Higher PCIe bus bandwidth has also enabled smaller yet higher performance SSDs. M.2 NVMe SSDs are connected via PCIe 3.0 or PCIe 4.0 lanes, which offer substantially more bandwidth than SATA. A x4 PCIe 4.0 interface provides up to 7.88GB/s of bandwidth, while even SATA III tops out at 600MB/s. This allows M.2 SSDs to maximize the capabilities of high speed NAND flash. Larger 3.5 inch SSDs would be bottlenecked by SATA bandwidth limits, negating their performance potential. The industry has favored adopting faster interfaces like NVMe and PCIe 4.0 for SSDs rather than moving to larger form factors.

Conclusion

In summary, 3.5 inch SSDs have yet to hit the mainstream consumer market due to a combination of cost, engineering, and industry momentum challenges. Creating cost effective and high capacity 3.5 inch SSDs would require major investments and process changes by flash memory and SSD manufacturers.

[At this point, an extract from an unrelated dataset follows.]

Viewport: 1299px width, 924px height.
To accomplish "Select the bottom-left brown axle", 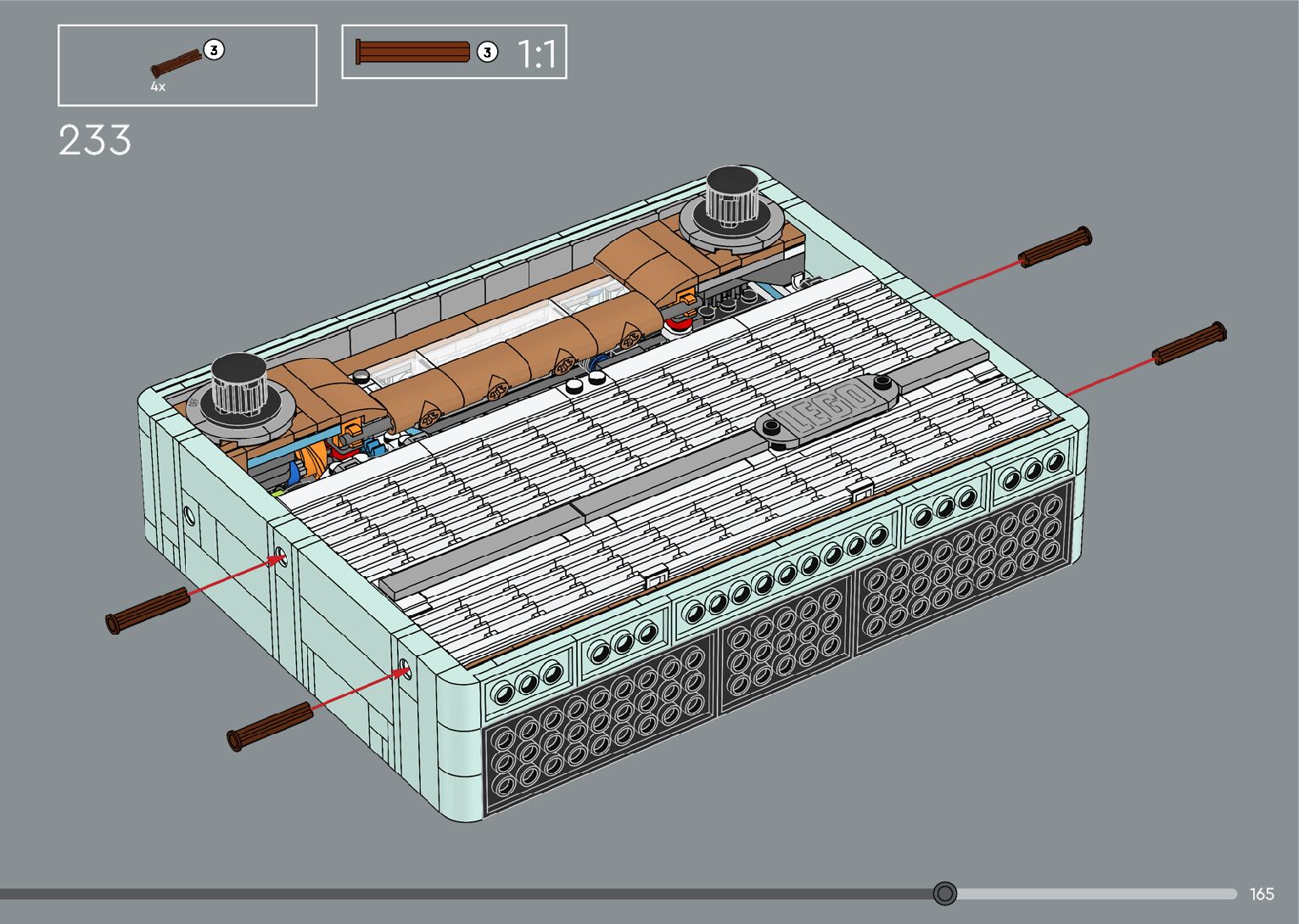I will pyautogui.click(x=270, y=725).
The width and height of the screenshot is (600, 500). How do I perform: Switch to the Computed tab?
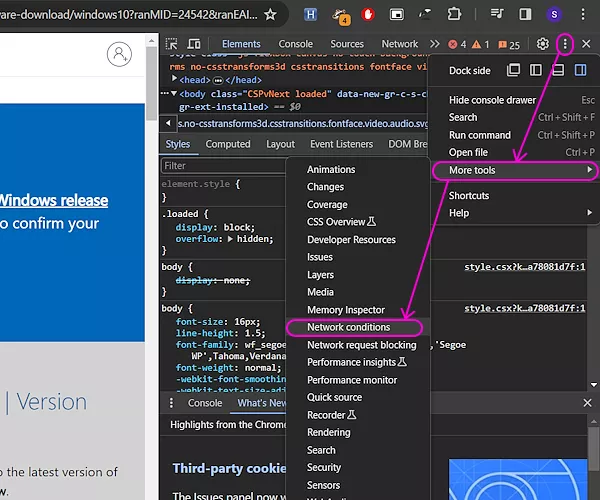[228, 144]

With existing 2.5 inch SSDs able to effectively replace 3.5 inch HDDs in most applications, there has been little motivation to overcome these hurdles so far. Looking forward, smaller form factors like M.2 and U.2 seem poised to dominate high performance storage over potential 3.5 inch SSDs. But niche use cases like hyperscale data centers may eventually justify bringing 3.5 inch SSDs to market if their substantial capacity needs overcome the higher costs.